С одной стороны, может показаться, что речь в стихотворении Станислава Минакова идет о видимом и ощущаемом “так явственно, близко” пространстве весеннего или летнего дня, сплошь залитого светом. Об источнике этого света – Солнце, с Земли порою выглядящем, будто кокон.
Вместе с тем, нет здесь никакого пейзажа, никаких детальных описаний. Как будто из невнятного бормотания, рождаются эти стихи и почти невзначай вплывает в их текст одинокий, что твой парус, эпитет: “Вот теперь говорю: золотой” (здесь и далее в авторских цитатах курсив мой – Е.Г.). Но по мере дальнейших повторов положение упомянутого слова становится все прочнее и прочнее.
“Этот мир – золотой”: трудно даже определить, какое из слов приведенной фразы весомее – второе или третье. В любом случае, золотой здесь уже явно не краска, не признак вещества, но – мощная энергия свечения.
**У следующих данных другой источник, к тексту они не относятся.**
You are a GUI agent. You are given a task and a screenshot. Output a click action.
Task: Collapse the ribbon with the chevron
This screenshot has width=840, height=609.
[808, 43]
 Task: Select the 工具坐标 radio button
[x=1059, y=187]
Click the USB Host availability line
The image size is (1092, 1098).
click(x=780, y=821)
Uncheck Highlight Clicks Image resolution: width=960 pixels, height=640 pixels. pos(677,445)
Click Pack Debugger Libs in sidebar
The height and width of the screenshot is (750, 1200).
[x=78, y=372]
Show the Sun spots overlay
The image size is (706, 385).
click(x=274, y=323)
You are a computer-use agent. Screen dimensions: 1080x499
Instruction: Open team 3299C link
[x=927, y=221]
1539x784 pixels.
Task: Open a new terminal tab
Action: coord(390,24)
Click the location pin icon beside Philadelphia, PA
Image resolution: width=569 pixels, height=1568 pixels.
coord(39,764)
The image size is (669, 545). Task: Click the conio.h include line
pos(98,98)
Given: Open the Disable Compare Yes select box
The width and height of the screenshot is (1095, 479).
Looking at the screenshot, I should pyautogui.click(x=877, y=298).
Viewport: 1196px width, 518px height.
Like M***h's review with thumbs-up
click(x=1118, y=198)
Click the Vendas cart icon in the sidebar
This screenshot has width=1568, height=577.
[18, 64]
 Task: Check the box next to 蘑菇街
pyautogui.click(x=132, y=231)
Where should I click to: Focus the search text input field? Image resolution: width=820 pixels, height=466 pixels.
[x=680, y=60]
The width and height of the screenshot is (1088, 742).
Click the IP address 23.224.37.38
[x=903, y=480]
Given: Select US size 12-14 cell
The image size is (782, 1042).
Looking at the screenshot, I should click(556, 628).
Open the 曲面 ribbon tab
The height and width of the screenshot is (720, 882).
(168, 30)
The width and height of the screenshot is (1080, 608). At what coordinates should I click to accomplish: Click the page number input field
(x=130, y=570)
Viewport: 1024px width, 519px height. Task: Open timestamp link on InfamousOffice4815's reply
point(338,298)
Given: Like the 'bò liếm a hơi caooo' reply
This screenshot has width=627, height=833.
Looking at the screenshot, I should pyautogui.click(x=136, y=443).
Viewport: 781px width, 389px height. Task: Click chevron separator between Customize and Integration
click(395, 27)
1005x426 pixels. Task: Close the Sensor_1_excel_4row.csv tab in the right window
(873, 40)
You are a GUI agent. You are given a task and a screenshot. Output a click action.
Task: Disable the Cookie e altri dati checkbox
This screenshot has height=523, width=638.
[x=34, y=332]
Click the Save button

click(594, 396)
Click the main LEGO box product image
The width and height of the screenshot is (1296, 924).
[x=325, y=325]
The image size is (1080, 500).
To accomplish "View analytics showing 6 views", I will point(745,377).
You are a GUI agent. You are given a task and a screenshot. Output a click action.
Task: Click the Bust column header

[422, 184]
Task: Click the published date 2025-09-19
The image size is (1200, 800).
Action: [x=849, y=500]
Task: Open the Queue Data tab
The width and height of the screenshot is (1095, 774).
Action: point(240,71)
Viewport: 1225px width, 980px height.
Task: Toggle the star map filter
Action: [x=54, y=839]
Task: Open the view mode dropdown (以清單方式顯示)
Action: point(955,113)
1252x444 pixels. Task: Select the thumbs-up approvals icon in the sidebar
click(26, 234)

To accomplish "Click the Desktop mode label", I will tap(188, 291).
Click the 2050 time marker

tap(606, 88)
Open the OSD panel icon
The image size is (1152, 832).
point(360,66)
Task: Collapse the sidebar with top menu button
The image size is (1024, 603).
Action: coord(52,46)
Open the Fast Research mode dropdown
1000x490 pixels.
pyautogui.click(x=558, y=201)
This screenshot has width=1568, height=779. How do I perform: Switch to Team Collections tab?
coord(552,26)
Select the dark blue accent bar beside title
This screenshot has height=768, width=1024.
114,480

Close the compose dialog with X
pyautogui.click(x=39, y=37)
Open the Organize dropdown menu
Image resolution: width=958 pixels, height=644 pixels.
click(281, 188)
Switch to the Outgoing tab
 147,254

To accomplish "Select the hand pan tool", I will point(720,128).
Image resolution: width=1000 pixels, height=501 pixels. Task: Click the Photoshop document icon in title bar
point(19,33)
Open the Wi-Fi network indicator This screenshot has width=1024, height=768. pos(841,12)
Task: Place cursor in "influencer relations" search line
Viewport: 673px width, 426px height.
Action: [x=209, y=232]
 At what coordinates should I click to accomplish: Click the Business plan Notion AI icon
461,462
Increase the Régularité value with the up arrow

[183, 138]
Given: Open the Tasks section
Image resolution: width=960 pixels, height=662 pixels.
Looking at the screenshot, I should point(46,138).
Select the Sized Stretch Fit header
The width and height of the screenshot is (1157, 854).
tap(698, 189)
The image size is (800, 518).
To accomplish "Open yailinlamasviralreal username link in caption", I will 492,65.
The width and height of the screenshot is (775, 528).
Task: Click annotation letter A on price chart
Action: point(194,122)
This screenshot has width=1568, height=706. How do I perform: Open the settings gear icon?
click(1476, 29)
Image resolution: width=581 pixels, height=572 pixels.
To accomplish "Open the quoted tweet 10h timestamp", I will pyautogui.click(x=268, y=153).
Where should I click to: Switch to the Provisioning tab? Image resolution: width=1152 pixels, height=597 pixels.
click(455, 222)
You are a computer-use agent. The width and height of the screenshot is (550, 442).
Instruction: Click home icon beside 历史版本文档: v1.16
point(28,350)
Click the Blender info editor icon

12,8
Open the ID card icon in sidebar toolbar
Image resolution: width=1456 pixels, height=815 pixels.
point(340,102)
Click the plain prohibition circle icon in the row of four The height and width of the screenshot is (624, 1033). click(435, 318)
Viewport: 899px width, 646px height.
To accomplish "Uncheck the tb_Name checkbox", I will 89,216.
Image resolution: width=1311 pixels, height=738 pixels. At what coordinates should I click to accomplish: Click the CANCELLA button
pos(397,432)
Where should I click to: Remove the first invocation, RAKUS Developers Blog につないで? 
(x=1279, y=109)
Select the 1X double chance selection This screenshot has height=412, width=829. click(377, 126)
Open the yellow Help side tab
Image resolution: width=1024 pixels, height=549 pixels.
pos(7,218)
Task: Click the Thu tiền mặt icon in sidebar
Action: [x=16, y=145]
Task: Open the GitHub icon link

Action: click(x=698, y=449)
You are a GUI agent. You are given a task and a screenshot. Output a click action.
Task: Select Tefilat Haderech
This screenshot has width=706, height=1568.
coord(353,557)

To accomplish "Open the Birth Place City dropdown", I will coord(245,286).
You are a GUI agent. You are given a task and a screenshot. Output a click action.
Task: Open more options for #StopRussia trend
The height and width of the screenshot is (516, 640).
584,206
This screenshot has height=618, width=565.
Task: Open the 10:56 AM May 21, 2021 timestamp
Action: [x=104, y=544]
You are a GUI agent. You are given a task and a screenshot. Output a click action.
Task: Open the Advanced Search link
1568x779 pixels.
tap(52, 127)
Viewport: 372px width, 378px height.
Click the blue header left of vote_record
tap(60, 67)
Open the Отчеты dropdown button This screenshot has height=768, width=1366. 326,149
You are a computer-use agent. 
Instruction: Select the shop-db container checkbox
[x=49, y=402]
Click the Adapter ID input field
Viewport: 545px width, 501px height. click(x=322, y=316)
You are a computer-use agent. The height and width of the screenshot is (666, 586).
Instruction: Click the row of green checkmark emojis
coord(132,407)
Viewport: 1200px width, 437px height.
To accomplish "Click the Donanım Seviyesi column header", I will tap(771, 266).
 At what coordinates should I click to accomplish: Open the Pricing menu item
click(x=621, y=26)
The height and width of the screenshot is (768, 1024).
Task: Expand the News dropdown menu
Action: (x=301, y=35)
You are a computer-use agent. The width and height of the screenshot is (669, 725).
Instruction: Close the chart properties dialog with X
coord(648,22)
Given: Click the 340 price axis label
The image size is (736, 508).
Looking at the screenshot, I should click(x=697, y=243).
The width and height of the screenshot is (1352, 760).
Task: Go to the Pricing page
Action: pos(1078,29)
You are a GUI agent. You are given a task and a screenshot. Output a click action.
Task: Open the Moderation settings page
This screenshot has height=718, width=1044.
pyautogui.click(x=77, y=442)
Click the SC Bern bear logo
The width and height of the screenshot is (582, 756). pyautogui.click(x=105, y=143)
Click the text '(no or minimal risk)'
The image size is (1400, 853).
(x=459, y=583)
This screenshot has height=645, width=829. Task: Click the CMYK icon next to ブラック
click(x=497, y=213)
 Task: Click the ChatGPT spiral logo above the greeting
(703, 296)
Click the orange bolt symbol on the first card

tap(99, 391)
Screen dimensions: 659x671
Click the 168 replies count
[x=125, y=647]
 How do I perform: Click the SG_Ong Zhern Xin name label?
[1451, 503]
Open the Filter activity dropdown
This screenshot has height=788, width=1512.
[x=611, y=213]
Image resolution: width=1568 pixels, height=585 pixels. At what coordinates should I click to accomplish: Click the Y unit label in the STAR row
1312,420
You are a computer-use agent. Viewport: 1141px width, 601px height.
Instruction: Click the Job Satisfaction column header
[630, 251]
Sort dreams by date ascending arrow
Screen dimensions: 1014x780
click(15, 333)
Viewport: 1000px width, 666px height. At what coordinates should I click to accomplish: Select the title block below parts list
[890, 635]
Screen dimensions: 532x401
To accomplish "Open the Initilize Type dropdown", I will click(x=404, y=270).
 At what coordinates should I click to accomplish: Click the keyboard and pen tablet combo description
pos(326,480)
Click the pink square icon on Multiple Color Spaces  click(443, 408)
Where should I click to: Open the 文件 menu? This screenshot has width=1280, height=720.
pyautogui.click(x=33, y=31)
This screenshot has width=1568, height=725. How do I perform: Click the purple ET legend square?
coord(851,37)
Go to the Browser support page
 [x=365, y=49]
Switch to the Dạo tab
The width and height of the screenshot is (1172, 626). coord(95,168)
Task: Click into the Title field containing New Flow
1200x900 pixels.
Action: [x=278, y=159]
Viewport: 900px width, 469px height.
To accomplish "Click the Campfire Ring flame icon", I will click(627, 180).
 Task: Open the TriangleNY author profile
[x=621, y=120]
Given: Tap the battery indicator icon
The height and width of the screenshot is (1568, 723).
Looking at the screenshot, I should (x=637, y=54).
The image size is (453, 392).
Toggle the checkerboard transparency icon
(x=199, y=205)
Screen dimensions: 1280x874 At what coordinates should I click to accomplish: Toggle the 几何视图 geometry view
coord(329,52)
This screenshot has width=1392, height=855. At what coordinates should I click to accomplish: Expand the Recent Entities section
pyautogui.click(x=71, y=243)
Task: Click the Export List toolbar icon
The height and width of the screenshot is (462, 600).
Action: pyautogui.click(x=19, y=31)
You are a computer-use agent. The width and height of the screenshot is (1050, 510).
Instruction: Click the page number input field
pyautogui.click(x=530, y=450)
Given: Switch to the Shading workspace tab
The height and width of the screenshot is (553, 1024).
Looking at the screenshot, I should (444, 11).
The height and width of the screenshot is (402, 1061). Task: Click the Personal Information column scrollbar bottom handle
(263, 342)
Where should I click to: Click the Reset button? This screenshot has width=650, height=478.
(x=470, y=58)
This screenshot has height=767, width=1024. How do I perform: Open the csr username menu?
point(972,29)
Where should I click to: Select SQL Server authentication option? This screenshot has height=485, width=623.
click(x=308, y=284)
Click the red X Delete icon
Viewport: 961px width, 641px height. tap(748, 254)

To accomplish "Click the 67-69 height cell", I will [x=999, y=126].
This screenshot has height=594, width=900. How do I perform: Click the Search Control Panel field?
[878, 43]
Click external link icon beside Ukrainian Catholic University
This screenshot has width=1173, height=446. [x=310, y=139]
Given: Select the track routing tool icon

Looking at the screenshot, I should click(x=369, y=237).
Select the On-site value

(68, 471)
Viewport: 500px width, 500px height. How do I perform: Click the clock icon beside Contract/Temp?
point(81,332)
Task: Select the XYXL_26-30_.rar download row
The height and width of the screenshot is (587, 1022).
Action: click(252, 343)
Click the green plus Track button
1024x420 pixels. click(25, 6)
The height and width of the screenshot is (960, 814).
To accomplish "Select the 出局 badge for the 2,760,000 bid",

И, одновременно, мы ощущаем, что золотая явь солнечного дня – всего лишь возможная внешняя ипостась чего-то более глубинного и всеобъемлющего; того, что и есть (по авторскому выражению) “тайная тайна”. Подобно тому, как шары Франциска Ассизского (также помянутые в четверостишии) являются внешним, зримым воплощением сокровенных нравственных категорий.
В сущности, перед нами здесь предстает предельно возвышенный образ мироздания. Образ мира как вместилища света: не только физического, но, в первую очередь, духовного.
Подобной торжественной констатацией дело, впрочем, не исчерпывается. Более того, лишь после нее начинается главное.
Импульсом к продолжению стихов служит маленькое чудо. На наших глазах метр рассматриваемого стихотворения становится… художественным образом:
Чей анапест лелеет надежду в любой запятой,
Чьи слова сочетаются в речь, как янтарная низка,
Тот не ведает страха и дышит веселием риска,
И идет, восхищенный, вослед за державной пятой
Проходящего в Силе и Славе Своей Золотой…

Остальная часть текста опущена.